With all the cloud database services available, it can be difficult to know which to choose. First, it's important to understand the differences between specific services, such as data warehouses and data lakes, and whether they work best for structured or unstructured data sets.
Data warehouses and databases store structured data, while a data lake is specifically designed for unstructured data. Data in structured systems is organized according to a schema, known as a schema-on-write process, while unstructured data is stored raw and only subject to a schema structure when read for analysis, a process known as schema-on-read. This means that structured stores only handle data that fits the defined schemas, while an unstructured store handles other data types.

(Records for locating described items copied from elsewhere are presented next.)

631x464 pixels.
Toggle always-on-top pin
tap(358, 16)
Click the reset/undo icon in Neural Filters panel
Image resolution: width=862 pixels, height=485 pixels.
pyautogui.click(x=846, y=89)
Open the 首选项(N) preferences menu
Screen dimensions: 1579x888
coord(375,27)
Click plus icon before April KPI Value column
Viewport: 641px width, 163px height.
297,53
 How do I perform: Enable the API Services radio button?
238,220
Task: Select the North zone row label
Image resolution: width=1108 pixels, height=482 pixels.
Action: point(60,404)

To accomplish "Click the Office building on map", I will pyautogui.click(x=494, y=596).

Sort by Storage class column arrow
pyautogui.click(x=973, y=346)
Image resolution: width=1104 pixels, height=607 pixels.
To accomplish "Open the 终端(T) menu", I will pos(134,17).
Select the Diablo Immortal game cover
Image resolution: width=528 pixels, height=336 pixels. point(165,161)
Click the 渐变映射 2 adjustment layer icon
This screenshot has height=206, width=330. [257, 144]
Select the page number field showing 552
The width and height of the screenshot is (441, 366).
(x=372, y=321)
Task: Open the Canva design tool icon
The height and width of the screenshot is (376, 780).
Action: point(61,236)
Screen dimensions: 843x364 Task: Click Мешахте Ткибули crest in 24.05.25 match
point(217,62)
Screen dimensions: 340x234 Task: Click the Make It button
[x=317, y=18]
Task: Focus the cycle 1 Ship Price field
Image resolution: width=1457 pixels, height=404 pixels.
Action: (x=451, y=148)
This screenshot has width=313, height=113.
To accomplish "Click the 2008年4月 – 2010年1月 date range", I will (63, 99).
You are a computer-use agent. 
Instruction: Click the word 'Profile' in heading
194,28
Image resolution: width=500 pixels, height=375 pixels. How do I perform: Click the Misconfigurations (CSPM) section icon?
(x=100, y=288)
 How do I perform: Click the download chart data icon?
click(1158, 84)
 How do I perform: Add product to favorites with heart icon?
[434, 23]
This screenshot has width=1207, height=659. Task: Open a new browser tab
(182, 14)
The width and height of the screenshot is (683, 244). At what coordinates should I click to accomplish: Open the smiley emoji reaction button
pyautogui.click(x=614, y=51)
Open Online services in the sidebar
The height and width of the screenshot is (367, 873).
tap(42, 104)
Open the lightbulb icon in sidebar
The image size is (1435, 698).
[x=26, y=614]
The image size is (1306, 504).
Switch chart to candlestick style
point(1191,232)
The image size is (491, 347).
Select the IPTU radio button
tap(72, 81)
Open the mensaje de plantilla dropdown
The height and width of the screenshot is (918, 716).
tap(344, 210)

Structured cloud database services are very disciplined and rigid in terms of schema changes. Unstructured data stores, on the other hand, are more agile and undisciplined, meaning they can handle data formats that vary widely. This is a major factor when an enterprise chooses one service over another, as there are aspects of unstructured data stores that preclude them from some use cases. Industries like healthcare, which have strict compliance requirements, need tight security and are best suited to structured environments.
Ultimately, the amount of agility you require for a given set of data elements determines the best approach. The unstructured approach is typically best for high-agility data sets, such as marketing inputs related to customers' near-real-time buying interests or financial data that uses machine learning to pinpoint the most relevant information for the user. Other uses for unstructured systems include scientific data storage where there might be structure in data patterns, but not individual data points.
Media-related computing can also benefit from unstructured storage. It's easier, for instance, to store media objects in a data lake than as referenced files in a structured database because of the variety of media types and the high number and large size of media files.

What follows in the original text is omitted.